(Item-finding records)
---------------

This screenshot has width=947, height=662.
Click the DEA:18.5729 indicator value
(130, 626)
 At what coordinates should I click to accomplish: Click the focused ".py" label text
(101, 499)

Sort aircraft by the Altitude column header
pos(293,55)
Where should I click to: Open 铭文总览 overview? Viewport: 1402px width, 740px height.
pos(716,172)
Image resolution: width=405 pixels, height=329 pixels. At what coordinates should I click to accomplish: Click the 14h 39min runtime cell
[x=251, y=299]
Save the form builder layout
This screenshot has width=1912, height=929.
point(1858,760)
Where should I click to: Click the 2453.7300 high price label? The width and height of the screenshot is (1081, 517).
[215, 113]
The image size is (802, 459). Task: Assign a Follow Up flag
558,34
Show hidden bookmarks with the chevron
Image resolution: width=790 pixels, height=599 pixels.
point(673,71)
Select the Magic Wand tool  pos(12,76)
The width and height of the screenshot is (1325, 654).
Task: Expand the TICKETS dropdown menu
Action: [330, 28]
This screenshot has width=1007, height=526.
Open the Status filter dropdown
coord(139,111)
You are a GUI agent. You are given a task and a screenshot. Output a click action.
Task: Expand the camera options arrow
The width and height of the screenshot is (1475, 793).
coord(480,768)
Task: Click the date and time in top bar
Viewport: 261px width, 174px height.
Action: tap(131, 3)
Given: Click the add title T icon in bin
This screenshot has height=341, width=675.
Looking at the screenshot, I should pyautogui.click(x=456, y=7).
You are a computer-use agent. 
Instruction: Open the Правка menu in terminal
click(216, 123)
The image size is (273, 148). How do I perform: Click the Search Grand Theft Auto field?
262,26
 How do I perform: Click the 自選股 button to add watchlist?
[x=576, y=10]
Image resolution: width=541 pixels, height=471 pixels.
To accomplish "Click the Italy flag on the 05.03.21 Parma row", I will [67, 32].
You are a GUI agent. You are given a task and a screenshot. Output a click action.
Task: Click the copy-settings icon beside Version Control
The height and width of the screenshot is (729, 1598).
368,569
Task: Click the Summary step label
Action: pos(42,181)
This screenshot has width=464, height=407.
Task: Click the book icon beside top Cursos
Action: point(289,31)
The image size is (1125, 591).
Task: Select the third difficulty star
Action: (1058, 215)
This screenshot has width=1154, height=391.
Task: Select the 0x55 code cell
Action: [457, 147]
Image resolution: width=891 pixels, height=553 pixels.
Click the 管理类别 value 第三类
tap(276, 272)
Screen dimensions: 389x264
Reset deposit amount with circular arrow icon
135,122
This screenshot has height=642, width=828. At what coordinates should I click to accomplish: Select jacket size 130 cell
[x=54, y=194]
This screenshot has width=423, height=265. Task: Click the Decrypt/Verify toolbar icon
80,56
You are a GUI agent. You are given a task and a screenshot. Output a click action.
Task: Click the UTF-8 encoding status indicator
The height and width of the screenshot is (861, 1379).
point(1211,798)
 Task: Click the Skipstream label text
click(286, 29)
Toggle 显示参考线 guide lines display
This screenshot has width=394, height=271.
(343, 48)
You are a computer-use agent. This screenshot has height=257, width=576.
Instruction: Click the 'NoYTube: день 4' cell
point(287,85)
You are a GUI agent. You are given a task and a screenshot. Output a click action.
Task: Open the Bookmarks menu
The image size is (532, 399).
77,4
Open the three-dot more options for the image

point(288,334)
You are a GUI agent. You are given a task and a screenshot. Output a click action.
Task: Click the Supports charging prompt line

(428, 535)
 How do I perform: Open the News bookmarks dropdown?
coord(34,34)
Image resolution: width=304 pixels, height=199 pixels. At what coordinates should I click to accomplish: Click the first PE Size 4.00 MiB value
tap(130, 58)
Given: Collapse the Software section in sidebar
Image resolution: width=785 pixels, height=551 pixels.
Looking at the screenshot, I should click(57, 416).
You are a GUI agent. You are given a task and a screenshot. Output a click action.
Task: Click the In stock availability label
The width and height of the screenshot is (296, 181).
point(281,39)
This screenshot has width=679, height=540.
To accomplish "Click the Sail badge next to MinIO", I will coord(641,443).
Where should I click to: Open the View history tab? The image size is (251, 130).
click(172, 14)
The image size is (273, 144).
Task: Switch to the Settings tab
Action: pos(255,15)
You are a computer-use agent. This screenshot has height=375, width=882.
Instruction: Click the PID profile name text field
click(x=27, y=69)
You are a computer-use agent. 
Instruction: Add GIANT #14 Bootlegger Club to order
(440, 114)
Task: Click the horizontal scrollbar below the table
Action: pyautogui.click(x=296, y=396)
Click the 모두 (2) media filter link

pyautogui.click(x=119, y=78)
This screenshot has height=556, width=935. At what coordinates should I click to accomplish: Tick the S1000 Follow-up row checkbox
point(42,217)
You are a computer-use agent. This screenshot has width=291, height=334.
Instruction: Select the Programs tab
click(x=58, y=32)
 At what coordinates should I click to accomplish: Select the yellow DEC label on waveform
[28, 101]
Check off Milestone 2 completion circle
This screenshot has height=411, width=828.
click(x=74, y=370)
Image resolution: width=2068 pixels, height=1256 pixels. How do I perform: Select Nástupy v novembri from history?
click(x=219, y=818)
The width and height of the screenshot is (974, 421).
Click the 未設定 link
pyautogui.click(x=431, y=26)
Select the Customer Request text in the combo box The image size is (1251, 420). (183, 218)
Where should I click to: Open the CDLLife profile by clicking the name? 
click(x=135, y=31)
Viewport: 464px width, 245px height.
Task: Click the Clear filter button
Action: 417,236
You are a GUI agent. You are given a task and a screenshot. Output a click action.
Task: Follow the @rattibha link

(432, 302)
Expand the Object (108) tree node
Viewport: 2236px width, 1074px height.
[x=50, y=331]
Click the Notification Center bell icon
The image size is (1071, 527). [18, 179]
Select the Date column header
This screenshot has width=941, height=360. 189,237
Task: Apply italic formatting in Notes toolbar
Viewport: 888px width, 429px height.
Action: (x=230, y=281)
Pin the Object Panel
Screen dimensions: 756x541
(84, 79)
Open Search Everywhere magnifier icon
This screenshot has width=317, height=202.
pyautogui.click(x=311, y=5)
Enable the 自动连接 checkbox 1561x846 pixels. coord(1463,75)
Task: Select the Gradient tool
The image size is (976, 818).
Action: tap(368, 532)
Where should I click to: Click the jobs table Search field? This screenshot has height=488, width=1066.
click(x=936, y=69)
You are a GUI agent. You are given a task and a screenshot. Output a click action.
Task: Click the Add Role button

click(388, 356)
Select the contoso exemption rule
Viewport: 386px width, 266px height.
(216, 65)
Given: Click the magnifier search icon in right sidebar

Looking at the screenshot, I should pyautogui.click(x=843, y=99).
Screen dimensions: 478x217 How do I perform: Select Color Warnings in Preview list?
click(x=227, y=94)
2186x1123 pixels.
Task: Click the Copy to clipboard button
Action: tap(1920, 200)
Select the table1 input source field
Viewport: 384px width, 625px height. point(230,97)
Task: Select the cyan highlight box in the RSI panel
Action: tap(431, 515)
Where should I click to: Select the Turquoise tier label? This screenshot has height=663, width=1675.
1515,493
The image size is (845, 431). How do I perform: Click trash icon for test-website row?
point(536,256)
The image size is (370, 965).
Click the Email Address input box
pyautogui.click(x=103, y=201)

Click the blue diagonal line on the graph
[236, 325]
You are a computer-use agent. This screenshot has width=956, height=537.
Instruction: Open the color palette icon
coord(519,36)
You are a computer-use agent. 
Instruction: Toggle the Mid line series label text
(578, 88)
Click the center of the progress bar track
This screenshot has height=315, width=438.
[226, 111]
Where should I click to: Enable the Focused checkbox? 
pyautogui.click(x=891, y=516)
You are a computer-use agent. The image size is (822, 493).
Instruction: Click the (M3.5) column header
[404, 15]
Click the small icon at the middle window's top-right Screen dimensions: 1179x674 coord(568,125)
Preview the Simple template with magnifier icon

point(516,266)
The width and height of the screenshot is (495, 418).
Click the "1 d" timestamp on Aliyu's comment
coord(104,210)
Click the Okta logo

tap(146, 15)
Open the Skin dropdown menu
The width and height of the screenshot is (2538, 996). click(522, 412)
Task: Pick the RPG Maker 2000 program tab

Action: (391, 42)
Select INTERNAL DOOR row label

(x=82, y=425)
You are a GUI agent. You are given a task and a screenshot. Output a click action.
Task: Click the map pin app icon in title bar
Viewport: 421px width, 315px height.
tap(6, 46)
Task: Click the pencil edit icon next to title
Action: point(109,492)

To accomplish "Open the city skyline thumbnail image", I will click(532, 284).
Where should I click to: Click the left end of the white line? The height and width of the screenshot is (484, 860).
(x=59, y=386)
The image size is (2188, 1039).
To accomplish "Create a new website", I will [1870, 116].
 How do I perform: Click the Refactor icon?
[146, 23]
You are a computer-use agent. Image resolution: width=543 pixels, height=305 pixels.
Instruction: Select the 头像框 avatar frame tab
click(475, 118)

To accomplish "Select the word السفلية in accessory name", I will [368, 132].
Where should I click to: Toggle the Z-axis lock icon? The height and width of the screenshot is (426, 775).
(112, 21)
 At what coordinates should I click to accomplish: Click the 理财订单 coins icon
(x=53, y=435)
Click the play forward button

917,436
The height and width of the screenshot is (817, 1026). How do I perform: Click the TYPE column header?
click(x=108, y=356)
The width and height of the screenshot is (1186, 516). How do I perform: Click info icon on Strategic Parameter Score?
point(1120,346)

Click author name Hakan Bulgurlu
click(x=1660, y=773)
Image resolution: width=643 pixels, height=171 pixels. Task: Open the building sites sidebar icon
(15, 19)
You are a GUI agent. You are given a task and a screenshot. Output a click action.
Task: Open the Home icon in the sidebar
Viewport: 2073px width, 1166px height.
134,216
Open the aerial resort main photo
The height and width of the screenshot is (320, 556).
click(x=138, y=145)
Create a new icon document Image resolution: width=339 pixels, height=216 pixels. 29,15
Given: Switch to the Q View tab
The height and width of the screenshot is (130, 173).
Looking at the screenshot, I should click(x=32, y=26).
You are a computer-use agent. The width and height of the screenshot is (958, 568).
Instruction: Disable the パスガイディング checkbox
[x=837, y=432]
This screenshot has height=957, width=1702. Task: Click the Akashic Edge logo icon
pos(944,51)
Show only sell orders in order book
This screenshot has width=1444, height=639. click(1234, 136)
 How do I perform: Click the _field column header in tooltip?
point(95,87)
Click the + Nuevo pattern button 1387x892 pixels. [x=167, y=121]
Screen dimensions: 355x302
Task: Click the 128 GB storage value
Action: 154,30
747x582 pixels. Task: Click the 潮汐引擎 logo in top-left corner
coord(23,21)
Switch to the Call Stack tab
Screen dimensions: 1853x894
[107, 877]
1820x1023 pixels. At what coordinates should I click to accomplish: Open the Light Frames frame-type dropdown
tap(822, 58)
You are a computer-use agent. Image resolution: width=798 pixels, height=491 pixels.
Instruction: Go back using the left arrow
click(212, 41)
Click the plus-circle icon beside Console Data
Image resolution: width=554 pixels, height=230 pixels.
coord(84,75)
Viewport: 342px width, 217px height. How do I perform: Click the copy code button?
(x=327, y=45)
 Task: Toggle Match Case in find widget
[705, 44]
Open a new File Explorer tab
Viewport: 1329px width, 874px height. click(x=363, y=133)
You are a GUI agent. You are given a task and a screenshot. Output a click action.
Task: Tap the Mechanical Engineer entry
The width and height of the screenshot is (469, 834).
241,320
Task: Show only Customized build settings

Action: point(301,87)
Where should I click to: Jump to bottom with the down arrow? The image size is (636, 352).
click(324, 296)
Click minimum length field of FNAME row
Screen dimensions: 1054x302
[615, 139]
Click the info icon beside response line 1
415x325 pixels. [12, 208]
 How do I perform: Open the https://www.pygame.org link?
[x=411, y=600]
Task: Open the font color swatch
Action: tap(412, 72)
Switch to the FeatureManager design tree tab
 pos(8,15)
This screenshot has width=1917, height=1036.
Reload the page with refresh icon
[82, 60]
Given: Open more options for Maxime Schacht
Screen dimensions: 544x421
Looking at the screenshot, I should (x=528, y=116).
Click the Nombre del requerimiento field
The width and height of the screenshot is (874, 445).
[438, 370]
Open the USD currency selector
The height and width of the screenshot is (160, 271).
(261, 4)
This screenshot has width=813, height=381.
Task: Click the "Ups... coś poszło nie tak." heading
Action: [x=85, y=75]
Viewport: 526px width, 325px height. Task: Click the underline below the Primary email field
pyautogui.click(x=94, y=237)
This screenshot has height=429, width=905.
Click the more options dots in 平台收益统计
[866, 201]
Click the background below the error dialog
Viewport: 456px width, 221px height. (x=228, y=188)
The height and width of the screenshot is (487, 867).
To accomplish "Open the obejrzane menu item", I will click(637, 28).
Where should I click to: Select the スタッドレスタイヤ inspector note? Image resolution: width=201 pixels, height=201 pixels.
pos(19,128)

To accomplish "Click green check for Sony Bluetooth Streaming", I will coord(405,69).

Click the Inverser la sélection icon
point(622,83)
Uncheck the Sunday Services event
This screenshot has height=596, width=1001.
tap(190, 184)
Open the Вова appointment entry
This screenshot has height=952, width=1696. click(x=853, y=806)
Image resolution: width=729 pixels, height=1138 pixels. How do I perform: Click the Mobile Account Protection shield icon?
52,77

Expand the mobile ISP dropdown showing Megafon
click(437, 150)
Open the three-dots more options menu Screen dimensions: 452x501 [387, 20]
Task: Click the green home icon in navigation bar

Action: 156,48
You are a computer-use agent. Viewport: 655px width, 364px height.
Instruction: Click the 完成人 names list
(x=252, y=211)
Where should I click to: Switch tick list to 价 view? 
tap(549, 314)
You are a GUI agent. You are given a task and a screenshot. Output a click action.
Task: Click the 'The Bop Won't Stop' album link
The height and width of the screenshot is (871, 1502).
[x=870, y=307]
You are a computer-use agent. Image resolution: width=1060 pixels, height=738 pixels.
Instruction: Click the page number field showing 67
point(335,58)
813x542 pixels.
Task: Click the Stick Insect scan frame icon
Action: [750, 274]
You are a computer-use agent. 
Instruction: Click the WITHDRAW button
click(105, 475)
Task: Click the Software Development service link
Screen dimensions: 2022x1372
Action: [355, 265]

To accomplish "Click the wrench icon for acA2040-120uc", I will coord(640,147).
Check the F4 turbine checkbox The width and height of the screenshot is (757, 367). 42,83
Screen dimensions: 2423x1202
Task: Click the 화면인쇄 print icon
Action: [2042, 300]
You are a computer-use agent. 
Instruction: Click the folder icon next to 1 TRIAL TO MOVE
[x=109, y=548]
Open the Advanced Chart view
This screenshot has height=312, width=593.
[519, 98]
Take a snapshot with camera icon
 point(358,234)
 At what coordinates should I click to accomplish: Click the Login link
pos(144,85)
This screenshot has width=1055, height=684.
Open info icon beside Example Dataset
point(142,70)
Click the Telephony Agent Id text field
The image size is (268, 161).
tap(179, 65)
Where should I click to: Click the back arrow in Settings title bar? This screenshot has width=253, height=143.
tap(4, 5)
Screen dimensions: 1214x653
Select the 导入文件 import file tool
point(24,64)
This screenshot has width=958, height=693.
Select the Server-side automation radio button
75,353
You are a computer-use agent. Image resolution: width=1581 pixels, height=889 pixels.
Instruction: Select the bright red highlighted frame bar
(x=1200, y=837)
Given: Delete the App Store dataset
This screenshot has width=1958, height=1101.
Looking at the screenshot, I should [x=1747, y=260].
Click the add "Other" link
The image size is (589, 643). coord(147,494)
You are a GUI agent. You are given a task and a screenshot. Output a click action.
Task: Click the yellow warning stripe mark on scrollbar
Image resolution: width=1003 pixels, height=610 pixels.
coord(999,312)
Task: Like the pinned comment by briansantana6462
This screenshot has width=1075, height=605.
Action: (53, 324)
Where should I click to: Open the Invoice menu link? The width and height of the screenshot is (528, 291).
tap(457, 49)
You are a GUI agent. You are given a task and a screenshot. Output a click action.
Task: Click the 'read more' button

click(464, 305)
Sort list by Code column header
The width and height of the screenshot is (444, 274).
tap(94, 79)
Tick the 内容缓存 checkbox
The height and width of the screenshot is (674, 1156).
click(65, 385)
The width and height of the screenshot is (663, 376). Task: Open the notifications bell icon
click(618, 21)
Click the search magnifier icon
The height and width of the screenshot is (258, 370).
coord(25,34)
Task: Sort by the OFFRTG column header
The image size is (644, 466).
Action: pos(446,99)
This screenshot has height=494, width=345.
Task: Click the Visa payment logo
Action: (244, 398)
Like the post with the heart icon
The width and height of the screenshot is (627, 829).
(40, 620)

---------------

Exercise aim: Starting at the first line of the records above, repeat each line verbatim and stop after the line that contains "point(1858,760)".

Written solution:
This screenshot has width=947, height=662.
Click the DEA:18.5729 indicator value
(130, 626)
 At what coordinates should I click to accomplish: Click the focused ".py" label text
(101, 499)

Sort aircraft by the Altitude column header
pos(293,55)
Where should I click to: Open 铭文总览 overview? Viewport: 1402px width, 740px height.
pos(716,172)
Image resolution: width=405 pixels, height=329 pixels. At what coordinates should I click to accomplish: Click the 14h 39min runtime cell
[x=251, y=299]
Save the form builder layout
This screenshot has width=1912, height=929.
point(1858,760)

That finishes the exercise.